Two Code Patterns That Don’t Virtualize Well

Last Updated 6 years ago

Virtualization used to be a really Big Deal™ for database admins: we had to do a lot of careful planning to get a virtualization project done right. These days, virtualization is more and more of a no-brainer: most apps make the transition just fine. Every now and then, though, an exception pops up – usually after the project has already gone live and failed.

Most user-defined functions don’t virtualize well.
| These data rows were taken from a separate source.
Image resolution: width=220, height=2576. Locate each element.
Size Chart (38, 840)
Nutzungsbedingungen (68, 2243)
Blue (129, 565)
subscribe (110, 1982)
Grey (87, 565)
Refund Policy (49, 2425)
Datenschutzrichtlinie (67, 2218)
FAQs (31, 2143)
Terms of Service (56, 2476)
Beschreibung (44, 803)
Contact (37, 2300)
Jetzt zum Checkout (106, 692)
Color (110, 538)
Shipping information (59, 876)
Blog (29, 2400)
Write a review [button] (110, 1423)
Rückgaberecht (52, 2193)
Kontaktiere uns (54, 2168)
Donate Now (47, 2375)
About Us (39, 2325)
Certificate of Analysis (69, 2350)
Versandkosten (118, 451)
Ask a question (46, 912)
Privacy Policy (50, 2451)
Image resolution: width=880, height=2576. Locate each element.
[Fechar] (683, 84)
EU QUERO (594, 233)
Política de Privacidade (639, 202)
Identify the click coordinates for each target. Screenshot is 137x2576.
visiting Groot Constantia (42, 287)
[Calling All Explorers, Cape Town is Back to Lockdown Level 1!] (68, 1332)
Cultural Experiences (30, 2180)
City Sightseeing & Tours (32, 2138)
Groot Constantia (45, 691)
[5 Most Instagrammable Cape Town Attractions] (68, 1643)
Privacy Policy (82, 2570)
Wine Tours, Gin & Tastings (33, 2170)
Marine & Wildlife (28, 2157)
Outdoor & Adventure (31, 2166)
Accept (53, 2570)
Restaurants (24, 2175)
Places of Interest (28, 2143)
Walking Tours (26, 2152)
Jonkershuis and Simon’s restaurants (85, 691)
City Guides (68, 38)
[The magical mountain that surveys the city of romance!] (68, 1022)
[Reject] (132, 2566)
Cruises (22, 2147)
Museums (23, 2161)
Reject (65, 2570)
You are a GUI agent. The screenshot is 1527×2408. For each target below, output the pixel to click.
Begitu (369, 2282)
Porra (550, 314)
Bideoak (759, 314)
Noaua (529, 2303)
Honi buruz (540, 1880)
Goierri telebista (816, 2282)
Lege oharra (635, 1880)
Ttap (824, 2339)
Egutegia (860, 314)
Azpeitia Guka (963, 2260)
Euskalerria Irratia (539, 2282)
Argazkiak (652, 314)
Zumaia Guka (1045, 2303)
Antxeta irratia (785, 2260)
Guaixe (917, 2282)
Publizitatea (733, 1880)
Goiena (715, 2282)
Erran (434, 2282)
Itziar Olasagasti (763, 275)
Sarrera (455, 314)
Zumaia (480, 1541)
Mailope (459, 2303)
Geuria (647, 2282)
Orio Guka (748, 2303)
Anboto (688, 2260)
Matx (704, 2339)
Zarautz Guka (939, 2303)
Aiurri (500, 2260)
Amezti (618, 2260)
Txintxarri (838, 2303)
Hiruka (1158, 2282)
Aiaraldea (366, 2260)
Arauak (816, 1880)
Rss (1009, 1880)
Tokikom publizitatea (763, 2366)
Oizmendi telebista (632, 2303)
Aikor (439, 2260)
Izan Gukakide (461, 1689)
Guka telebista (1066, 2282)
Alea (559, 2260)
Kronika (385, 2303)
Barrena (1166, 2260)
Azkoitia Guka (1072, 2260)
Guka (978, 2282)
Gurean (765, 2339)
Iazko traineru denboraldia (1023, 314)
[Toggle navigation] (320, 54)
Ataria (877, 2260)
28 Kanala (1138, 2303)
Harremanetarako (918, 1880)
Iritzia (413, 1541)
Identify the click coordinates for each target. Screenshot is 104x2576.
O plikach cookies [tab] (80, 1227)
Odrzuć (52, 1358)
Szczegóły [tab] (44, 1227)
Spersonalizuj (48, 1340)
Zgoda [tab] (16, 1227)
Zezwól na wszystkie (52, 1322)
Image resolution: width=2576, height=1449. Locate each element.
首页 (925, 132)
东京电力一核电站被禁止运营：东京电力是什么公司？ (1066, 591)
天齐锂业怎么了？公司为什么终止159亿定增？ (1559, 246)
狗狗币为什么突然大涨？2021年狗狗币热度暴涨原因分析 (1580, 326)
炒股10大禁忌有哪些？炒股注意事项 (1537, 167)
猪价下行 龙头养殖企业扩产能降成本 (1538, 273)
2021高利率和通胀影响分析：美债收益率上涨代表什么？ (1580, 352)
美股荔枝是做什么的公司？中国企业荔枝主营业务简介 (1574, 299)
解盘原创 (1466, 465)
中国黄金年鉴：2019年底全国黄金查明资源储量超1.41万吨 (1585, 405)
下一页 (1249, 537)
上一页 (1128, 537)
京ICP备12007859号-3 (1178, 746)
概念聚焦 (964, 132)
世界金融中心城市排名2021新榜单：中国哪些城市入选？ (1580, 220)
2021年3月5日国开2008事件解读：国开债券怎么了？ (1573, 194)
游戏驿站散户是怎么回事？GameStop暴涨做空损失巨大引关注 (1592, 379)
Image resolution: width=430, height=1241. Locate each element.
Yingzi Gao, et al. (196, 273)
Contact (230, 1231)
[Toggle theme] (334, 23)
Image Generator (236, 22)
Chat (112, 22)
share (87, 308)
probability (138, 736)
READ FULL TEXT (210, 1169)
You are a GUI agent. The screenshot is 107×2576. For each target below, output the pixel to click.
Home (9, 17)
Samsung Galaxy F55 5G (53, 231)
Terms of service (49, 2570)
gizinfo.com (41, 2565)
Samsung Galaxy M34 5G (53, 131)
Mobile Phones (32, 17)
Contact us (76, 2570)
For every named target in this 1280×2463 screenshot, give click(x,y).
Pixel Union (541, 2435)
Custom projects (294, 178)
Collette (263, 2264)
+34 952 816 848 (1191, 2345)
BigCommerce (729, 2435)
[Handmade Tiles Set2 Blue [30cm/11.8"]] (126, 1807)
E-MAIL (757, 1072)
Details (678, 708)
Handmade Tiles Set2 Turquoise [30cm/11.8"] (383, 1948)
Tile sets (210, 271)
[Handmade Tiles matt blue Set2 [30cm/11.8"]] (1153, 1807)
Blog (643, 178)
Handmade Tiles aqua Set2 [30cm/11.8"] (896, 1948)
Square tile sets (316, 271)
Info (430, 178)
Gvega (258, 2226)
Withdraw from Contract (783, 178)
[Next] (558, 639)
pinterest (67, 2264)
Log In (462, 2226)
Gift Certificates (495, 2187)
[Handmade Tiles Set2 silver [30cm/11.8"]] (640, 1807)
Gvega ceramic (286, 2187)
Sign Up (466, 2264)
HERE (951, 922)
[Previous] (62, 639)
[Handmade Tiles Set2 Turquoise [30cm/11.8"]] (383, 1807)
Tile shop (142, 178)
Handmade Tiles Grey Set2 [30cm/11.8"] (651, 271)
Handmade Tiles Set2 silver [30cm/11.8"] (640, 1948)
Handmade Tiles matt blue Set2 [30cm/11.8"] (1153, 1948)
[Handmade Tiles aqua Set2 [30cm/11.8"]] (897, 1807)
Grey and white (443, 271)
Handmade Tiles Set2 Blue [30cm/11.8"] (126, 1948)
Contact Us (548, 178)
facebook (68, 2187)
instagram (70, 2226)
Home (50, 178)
User-defined functions (UDFs) accept parameters and output a value or a table. Here’s an example of a scalar function that calculates how many badges a user has earned in the Stack Overflow database:

CREATE FUNCTION dbo.ScalarFunction ( @uid INT )
RETURNS BIGINT
    WITH RETURNS NULL ON NULL INPUT,
         SCHEMABINDING
AS
    BEGIN
        DECLARE @BCount BIGINT;
        SELECT  @BCount = COUNT_BIG(*)
        FROM    dbo.Badges AS b
        WHERE   b.UserId = @uid
        GROUP BY b.UserId;
        RETURN @BCount;
    END;
GO

CREATE FUNCTION dbo.ScalarFunction ( @uid INT )

RETURNS BIGINT

WITH RETURNS NULL ON NULL INPUT,

SCHEMABINDING

BEGIN

DECLARE @BCount BIGINT;

SELECT @BCount = COUNT_BIG(*)

FROM dbo.Badges AS b

WHERE b.UserId = @uid

GROUP BY b.UserId;

RETURN @BCount;

END;

And here’s an example of a query that calls that function:

SELECT TOP 1000 
u.DisplayName, 
dbo.ScalarFunction(u.Id)
FROM dbo.Users AS u;

SELECT TOP 1000

u.DisplayName,

dbo.ScalarFunction(u.Id)

FROM dbo.Users AS u;

User-defined functions are really common because good developers are taught to package their code for easy reusability. Put it in a function, and then call that function from everywhere.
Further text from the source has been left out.